- Opening Delimiter -
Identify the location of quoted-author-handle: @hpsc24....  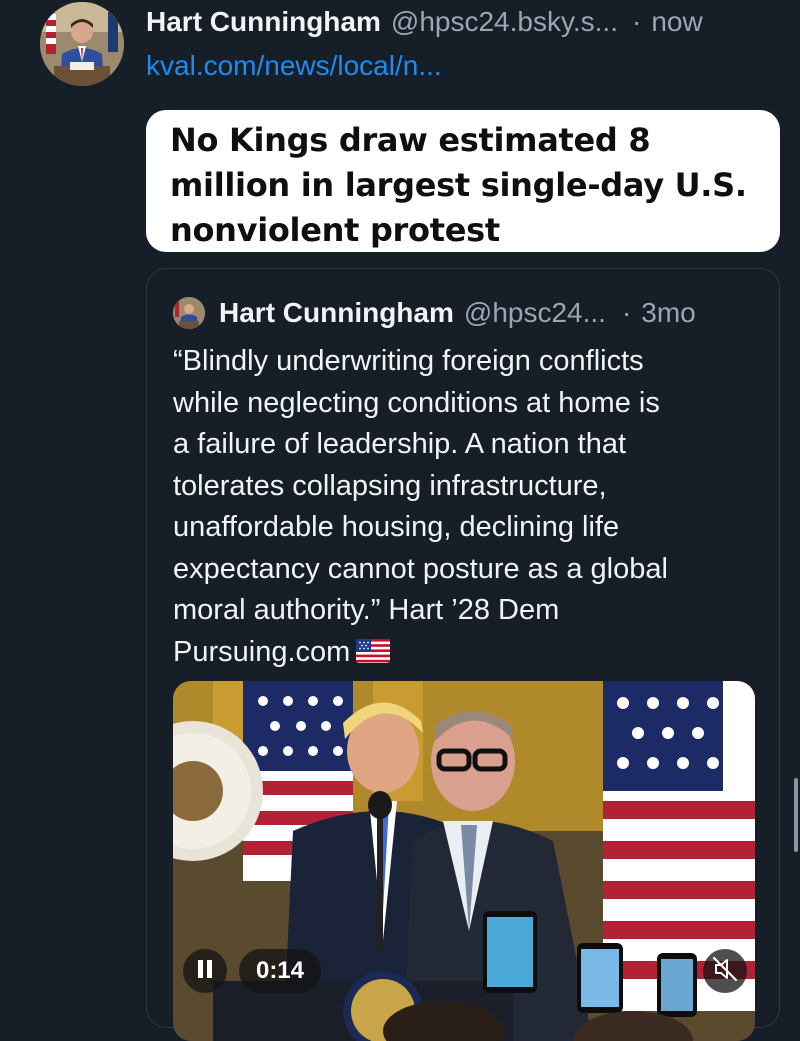
(535, 313).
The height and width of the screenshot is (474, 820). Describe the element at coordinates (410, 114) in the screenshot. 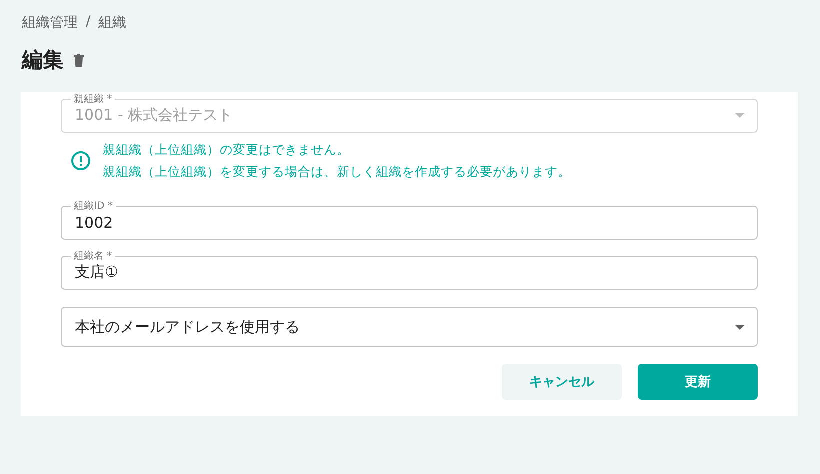

I see `select-field: 親組織 * 1001 - 株式会社テスト` at that location.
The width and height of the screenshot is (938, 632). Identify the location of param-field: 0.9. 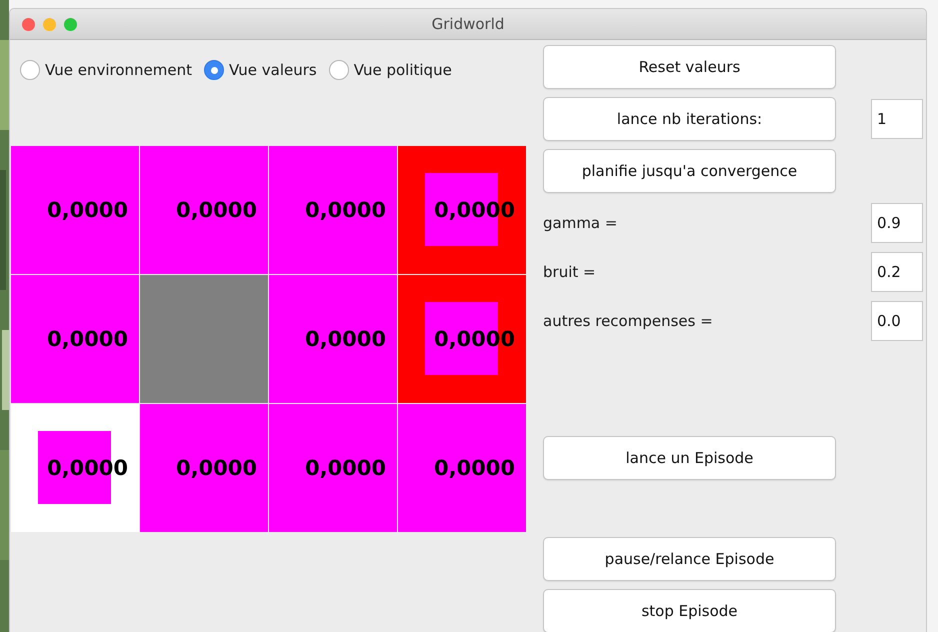
(897, 223).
- Closing Delimiter -
**Your task**: Rewrite the listing above with every "screenshot" swapped for "screen capture" and nothing else changed. Leave out the pictures.

**Task result**:
Identify the location of quoted-author-handle: @hpsc24....  
(535, 313).
The height and width of the screen capture is (474, 820). Describe the element at coordinates (410, 114) in the screen capture. 

I see `select-field: 親組織 * 1001 - 株式会社テスト` at that location.
The width and height of the screen capture is (938, 632). Identify the location of param-field: 0.9. 
(897, 223).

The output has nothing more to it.